Stored data:
# # # #
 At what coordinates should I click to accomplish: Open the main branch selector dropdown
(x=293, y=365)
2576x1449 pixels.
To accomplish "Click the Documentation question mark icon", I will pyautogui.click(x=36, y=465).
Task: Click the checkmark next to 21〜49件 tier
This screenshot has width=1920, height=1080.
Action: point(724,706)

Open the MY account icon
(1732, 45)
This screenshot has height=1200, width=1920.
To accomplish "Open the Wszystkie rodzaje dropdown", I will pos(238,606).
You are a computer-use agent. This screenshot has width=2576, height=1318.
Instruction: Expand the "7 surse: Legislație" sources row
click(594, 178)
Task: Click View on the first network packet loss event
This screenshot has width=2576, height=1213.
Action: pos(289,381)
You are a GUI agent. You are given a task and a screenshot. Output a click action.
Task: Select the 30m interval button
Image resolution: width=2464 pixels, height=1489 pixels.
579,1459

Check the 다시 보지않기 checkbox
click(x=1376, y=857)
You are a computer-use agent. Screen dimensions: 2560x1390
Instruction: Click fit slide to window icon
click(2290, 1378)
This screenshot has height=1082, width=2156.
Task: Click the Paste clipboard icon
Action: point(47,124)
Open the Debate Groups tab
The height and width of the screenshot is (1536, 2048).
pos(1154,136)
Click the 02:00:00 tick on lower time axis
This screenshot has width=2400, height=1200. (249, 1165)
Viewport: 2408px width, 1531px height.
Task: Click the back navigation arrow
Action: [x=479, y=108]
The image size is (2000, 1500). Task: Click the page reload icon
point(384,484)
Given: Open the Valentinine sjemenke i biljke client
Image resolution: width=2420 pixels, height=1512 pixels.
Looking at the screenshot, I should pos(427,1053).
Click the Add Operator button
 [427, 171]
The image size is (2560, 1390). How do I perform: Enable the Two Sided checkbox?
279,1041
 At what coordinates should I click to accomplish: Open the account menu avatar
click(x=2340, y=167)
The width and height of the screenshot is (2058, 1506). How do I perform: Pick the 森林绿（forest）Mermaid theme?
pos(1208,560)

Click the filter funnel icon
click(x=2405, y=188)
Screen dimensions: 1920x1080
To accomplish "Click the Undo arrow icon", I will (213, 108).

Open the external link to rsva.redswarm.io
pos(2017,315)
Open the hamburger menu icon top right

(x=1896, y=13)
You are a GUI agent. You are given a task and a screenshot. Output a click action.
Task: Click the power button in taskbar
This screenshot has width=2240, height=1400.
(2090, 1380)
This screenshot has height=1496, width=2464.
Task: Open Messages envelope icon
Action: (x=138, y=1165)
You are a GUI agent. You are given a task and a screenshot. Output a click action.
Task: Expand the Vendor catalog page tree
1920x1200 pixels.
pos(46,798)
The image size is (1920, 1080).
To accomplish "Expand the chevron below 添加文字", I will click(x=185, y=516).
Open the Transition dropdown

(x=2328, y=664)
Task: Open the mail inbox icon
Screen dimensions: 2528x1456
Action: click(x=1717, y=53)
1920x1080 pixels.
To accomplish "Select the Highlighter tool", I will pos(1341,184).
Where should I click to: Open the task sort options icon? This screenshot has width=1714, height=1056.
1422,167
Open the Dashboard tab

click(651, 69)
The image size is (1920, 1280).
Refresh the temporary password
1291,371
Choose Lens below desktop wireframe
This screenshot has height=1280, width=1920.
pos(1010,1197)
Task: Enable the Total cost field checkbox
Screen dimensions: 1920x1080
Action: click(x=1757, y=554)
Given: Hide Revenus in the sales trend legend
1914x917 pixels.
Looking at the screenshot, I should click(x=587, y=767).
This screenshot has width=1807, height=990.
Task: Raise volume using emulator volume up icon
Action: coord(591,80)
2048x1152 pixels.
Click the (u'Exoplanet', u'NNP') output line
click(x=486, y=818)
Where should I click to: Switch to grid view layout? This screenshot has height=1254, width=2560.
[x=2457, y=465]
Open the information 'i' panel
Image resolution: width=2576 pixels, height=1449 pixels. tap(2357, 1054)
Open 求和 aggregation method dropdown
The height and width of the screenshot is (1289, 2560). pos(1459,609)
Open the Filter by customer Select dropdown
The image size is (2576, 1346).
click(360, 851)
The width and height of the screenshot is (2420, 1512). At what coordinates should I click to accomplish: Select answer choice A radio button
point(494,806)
# # # #
From start to finish, retype the records above with complete accuracy.

 At what coordinates should I click to accomplish: Open the main branch selector dropdown
(x=293, y=365)
2576x1449 pixels.
To accomplish "Click the Documentation question mark icon", I will pyautogui.click(x=36, y=465).
Task: Click the checkmark next to 21〜49件 tier
This screenshot has width=1920, height=1080.
Action: point(724,706)

Open the MY account icon
(1732, 45)
This screenshot has height=1200, width=1920.
To accomplish "Open the Wszystkie rodzaje dropdown", I will pos(238,606).
You are a computer-use agent. This screenshot has width=2576, height=1318.
Instruction: Expand the "7 surse: Legislație" sources row
click(594, 178)
Task: Click View on the first network packet loss event
This screenshot has width=2576, height=1213.
Action: pos(289,381)
You are a GUI agent. You are given a task and a screenshot. Output a click action.
Task: Select the 30m interval button
Image resolution: width=2464 pixels, height=1489 pixels.
579,1459

Check the 다시 보지않기 checkbox
click(x=1376, y=857)
You are a computer-use agent. Screen dimensions: 2560x1390
Instruction: Click fit slide to window icon
click(2290, 1378)
This screenshot has height=1082, width=2156.
Task: Click the Paste clipboard icon
Action: point(47,124)
Open the Debate Groups tab
The height and width of the screenshot is (1536, 2048).
pos(1154,136)
Click the 02:00:00 tick on lower time axis
This screenshot has width=2400, height=1200. (249, 1165)
Viewport: 2408px width, 1531px height.
Task: Click the back navigation arrow
Action: [x=479, y=108]
The image size is (2000, 1500). Task: Click the page reload icon
point(384,484)
Given: Open the Valentinine sjemenke i biljke client
Image resolution: width=2420 pixels, height=1512 pixels.
Looking at the screenshot, I should pos(427,1053).
Click the Add Operator button
 [427, 171]
The image size is (2560, 1390). How do I perform: Enable the Two Sided checkbox?
279,1041
 At what coordinates should I click to accomplish: Open the account menu avatar
click(x=2340, y=167)
The width and height of the screenshot is (2058, 1506). How do I perform: Pick the 森林绿（forest）Mermaid theme?
pos(1208,560)

Click the filter funnel icon
click(x=2405, y=188)
Screen dimensions: 1920x1080
To accomplish "Click the Undo arrow icon", I will (213, 108).

Open the external link to rsva.redswarm.io
pos(2017,315)
Open the hamburger menu icon top right

(x=1896, y=13)
You are a GUI agent. You are given a task and a screenshot. Output a click action.
Task: Click the power button in taskbar
This screenshot has width=2240, height=1400.
(2090, 1380)
This screenshot has height=1496, width=2464.
Task: Open Messages envelope icon
Action: (x=138, y=1165)
You are a GUI agent. You are given a task and a screenshot. Output a click action.
Task: Expand the Vendor catalog page tree
1920x1200 pixels.
pos(46,798)
The image size is (1920, 1080).
To accomplish "Expand the chevron below 添加文字", I will click(x=185, y=516).
Open the Transition dropdown

(x=2328, y=664)
Task: Open the mail inbox icon
Screen dimensions: 2528x1456
Action: click(x=1717, y=53)
1920x1080 pixels.
To accomplish "Select the Highlighter tool", I will pos(1341,184).
Where should I click to: Open the task sort options icon? This screenshot has width=1714, height=1056.
1422,167
Open the Dashboard tab

click(651, 69)
The image size is (1920, 1280).
Refresh the temporary password
1291,371
Choose Lens below desktop wireframe
This screenshot has height=1280, width=1920.
pos(1010,1197)
Task: Enable the Total cost field checkbox
Screen dimensions: 1920x1080
Action: click(x=1757, y=554)
Given: Hide Revenus in the sales trend legend
1914x917 pixels.
Looking at the screenshot, I should click(x=587, y=767).
This screenshot has width=1807, height=990.
Task: Raise volume using emulator volume up icon
Action: coord(591,80)
2048x1152 pixels.
Click the (u'Exoplanet', u'NNP') output line
click(x=486, y=818)
Where should I click to: Switch to grid view layout? This screenshot has height=1254, width=2560.
[x=2457, y=465]
Open the information 'i' panel
Image resolution: width=2576 pixels, height=1449 pixels. tap(2357, 1054)
Open 求和 aggregation method dropdown
The height and width of the screenshot is (1289, 2560). pos(1459,609)
Open the Filter by customer Select dropdown
The image size is (2576, 1346).
click(360, 851)
The width and height of the screenshot is (2420, 1512). At what coordinates should I click to accomplish: Select answer choice A radio button
point(494,806)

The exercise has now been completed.